Learning to Share

Sharing takes effort. I’m not talking the about the type of sharing we were taught as kids in kindergarten, but the new sharing we do online. I’m starting to notice those with the strongest online presence are good sharers.

Sharing on sites like Facebook, Twitter, LinkedIn, or on your companies microblogging site like Yammer or Socialcast is different. It’s not an action we were brought up with.

Traditionally, sharing meant sharing”BIG” things; births, deaths, graduations, weddings, etc. We knew to share the big events, the momentous occasions. We shared mostly the big stuff because sharing was so hard. It was too cumbersome to share the small stuff. Sharing meant multiple phone calls, or a mini-letter campaign. Sharing with lots of people was difficult and time consuming. So we did it mostly for the big stuff.

We did share the little stuff, but only with a small group of people, our mom’s and closest friends, and family. We did one person at at time, by phone, or occasionally by letter.

Things are changing. Sharing the little stuff is a lot easier now. It’s a quick Twitter, Facebook, or LinkedIn status update from your phone or your computer. It takes 5 minutes, yet 10’s, 100’s or even 1000’s of friends and family can experience it. Sharing is different today.

Our sharing habits have been shaped over generations around the “BIG” stuff and social media requires the little stuff. Most of us don’t know how to share the little stuff. It’s uncomfortable. It’s foreign. It doesn’t seem to matter when compared to the big stuff, yet it does. In many ways, it matters more.

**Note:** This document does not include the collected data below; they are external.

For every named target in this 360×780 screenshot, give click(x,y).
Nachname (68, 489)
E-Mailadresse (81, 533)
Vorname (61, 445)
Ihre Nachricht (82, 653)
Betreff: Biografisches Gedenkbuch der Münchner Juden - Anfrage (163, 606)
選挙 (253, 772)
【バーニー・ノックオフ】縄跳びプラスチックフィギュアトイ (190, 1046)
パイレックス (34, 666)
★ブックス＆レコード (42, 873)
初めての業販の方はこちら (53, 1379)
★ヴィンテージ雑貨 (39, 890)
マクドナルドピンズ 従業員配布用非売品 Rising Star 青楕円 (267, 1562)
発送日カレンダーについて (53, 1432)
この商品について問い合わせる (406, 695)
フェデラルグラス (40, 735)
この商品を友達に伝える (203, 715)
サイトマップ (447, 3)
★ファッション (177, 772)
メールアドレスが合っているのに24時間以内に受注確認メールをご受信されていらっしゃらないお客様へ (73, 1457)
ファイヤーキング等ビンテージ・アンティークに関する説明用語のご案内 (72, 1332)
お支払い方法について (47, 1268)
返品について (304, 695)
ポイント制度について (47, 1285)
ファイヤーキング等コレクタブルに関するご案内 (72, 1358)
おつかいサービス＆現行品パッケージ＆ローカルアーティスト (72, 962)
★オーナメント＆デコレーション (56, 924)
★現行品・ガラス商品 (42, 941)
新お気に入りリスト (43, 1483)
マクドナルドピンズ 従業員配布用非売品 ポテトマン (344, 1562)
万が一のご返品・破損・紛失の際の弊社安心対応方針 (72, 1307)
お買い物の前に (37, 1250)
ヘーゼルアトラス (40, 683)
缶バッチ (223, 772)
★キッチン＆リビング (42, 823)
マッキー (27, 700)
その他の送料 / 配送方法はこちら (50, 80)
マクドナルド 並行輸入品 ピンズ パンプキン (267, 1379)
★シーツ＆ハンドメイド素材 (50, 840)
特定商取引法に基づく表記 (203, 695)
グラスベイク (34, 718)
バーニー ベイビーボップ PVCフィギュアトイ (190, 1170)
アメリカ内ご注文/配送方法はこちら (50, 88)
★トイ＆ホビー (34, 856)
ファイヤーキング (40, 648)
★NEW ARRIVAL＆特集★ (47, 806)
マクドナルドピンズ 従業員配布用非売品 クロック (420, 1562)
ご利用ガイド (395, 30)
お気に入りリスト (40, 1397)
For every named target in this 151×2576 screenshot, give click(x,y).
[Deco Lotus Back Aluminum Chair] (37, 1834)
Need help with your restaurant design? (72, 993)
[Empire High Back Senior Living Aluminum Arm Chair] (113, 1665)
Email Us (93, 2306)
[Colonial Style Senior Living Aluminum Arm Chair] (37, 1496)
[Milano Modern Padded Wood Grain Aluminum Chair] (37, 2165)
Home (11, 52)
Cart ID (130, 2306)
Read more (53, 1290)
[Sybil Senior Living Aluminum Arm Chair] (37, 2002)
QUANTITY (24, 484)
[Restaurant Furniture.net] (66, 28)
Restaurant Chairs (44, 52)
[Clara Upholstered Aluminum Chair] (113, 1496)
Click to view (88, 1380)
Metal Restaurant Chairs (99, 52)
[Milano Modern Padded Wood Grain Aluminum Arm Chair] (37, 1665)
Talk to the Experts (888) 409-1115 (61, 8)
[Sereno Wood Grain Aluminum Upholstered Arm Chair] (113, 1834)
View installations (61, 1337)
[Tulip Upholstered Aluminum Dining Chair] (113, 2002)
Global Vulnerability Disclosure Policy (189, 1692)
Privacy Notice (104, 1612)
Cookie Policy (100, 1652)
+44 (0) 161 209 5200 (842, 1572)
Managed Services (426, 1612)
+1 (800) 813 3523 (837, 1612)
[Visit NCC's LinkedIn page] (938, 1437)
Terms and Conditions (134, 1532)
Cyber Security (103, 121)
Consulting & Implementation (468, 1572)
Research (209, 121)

Sharing the little stuff builds relationships overtime. The little stuff is more intimate. It’s more personable. The little stuff is much better at creating what is most important; relationships, groups with common interests and connections.

Learning to share today takes effort. It requires we are more conscience of our thoughts. What we once saw as a fleeting observation, is now a potential idea, or thought that can be captured and shared. Learning to do this takes work. Learning how to capture our fleeting thoughts and perceptions and remember to share them is not easy.

Social media is changing how we engage. It’s challenging traditional notions of sharing. It’s asking us to share the little stuff, not just the “BIG” stuff.

We are going to need to learn to share. We need to share the little stuff, not just the big stuff. We need to be more present with our thoughts and observations. It will be critical. Our networks are moving online. They are getting bigger. They are playing a bigger role in our success, at work, at home, in our finances and more.

Sharing is going to be at the core of the asset of the future: our online presence. Sharing just the “BIG” the stuff isn’t going to cut it.